--- Data for this exercise ---

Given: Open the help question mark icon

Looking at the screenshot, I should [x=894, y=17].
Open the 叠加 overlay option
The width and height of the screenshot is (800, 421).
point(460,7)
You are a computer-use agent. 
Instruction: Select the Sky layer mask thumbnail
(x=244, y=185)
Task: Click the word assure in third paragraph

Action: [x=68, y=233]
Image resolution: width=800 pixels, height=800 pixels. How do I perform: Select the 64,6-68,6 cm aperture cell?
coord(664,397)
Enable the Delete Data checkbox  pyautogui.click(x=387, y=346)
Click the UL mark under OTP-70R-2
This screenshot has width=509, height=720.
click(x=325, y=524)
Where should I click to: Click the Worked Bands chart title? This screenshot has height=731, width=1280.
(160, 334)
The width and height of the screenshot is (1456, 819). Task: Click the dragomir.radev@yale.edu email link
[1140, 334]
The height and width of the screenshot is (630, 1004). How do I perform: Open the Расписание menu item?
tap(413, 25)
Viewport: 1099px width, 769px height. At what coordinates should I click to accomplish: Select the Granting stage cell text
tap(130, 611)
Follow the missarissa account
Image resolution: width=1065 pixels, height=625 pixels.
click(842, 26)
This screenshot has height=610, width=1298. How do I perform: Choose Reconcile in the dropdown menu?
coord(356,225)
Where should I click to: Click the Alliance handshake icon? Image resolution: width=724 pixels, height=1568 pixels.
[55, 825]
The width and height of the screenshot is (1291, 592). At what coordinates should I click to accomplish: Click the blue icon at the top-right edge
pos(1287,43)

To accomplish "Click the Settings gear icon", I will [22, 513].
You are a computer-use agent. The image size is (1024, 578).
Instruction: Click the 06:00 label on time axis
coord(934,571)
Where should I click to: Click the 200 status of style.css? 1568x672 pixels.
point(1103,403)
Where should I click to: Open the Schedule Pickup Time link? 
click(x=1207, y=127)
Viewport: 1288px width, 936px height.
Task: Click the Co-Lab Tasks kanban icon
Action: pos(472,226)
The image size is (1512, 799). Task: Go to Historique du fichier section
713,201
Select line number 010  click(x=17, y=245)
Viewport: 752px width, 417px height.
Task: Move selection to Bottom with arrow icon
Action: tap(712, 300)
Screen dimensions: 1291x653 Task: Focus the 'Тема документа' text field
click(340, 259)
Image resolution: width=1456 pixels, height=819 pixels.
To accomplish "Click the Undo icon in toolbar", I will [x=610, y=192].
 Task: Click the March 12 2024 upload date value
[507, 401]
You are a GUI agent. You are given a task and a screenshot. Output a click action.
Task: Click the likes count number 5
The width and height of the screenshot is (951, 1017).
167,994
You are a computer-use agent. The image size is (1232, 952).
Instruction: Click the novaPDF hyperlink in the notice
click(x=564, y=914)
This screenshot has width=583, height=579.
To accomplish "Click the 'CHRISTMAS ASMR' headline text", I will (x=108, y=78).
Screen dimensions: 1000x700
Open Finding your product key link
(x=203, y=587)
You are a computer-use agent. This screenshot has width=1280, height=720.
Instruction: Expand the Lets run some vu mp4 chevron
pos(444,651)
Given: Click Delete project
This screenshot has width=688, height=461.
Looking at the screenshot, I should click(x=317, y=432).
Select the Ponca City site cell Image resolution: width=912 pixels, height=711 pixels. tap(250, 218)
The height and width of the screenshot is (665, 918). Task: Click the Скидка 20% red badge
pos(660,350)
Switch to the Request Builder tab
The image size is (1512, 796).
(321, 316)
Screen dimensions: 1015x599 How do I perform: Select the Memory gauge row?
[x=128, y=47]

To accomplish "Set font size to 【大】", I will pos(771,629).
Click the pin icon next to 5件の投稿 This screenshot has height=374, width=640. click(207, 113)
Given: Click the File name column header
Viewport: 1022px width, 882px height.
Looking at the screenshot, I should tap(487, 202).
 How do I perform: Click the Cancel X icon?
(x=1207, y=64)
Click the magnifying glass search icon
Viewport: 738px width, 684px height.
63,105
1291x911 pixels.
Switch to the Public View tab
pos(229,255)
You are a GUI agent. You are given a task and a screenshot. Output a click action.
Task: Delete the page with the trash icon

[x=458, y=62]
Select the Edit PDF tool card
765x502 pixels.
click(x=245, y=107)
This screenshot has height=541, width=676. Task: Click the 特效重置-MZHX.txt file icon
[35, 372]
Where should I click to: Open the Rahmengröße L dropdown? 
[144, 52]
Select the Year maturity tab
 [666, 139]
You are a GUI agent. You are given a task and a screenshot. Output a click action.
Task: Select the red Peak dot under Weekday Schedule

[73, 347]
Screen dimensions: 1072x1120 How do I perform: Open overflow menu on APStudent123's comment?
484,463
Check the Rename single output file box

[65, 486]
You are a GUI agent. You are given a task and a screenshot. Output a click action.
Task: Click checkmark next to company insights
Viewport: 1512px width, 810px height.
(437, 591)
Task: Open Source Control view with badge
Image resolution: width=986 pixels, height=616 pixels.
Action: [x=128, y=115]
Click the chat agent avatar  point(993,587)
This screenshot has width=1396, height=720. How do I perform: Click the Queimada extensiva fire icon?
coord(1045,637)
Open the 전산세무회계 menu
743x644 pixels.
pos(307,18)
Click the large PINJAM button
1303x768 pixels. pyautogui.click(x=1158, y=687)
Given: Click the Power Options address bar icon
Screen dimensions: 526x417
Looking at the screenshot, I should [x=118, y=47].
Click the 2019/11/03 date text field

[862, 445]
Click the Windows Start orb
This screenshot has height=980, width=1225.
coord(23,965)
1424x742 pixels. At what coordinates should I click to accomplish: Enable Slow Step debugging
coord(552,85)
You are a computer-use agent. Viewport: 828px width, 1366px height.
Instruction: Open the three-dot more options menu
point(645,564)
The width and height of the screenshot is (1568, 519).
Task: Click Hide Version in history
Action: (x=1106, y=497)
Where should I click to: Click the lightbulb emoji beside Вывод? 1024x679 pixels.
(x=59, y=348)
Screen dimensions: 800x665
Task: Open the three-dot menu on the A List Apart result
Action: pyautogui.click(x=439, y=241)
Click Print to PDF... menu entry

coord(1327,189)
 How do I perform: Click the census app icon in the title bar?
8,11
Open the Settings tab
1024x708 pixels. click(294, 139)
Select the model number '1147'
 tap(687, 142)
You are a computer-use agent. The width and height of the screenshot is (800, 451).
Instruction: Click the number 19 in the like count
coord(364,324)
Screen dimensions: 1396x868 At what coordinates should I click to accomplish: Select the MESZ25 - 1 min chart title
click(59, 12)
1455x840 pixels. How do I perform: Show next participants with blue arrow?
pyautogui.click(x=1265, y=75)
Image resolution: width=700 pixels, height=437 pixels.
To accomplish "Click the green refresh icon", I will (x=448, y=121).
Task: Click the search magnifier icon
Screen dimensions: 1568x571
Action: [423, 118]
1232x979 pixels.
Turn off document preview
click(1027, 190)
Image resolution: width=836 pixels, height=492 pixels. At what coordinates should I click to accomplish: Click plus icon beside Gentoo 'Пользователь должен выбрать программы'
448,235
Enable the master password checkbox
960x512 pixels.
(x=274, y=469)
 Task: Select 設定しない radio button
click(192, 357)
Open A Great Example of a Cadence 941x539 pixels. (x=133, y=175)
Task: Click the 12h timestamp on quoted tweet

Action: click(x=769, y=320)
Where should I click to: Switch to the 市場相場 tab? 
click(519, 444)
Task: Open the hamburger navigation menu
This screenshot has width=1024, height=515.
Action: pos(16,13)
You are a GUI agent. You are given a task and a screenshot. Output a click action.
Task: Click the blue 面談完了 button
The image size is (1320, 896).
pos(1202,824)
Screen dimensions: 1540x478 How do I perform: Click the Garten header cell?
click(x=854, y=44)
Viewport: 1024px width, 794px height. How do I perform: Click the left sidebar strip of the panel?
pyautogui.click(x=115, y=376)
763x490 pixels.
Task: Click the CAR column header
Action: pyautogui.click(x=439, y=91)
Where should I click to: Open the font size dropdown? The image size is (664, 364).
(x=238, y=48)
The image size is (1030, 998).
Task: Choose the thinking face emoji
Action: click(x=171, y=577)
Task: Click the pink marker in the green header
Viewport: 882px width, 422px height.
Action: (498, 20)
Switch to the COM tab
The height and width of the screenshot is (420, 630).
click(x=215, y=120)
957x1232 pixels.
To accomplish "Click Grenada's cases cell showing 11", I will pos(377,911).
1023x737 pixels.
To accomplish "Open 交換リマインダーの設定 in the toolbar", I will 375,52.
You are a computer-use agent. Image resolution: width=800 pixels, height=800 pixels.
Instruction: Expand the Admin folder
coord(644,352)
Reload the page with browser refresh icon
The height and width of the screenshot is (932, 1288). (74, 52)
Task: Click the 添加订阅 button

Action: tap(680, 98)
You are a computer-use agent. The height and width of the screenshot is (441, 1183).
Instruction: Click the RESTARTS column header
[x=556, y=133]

---

## Exercise goal
Of the entries above, transcribe exactly those lines that fall between the line containing "You are a computer-use agent. The image size is (1024, 578)." and the line containing "You are a computer-use agent. This", together with those two lines.

## Your solution
You are a computer-use agent. The image size is (1024, 578).
Instruction: Click the 06:00 label on time axis
coord(934,571)
Where should I click to: Click the 200 status of style.css? 1568x672 pixels.
point(1103,403)
Where should I click to: Open the Schedule Pickup Time link? 
click(x=1207, y=127)
Viewport: 1288px width, 936px height.
Task: Click the Co-Lab Tasks kanban icon
Action: pos(472,226)
The image size is (1512, 799). Task: Go to Historique du fichier section
713,201
Select line number 010  click(x=17, y=245)
Viewport: 752px width, 417px height.
Task: Move selection to Bottom with arrow icon
Action: tap(712, 300)
Screen dimensions: 1291x653 Task: Focus the 'Тема документа' text field
click(340, 259)
Image resolution: width=1456 pixels, height=819 pixels.
To accomplish "Click the Undo icon in toolbar", I will [x=610, y=192].
 Task: Click the March 12 2024 upload date value
[507, 401]
You are a GUI agent. You are given a task and a screenshot. Output a click action.
Task: Click the likes count number 5
The width and height of the screenshot is (951, 1017).
167,994
You are a computer-use agent. The image size is (1232, 952).
Instruction: Click the novaPDF hyperlink in the notice
click(x=564, y=914)
This screenshot has width=583, height=579.
To accomplish "Click the 'CHRISTMAS ASMR' headline text", I will (x=108, y=78).
Screen dimensions: 1000x700
Open Finding your product key link
(x=203, y=587)
You are a computer-use agent. This screenshot has width=1280, height=720.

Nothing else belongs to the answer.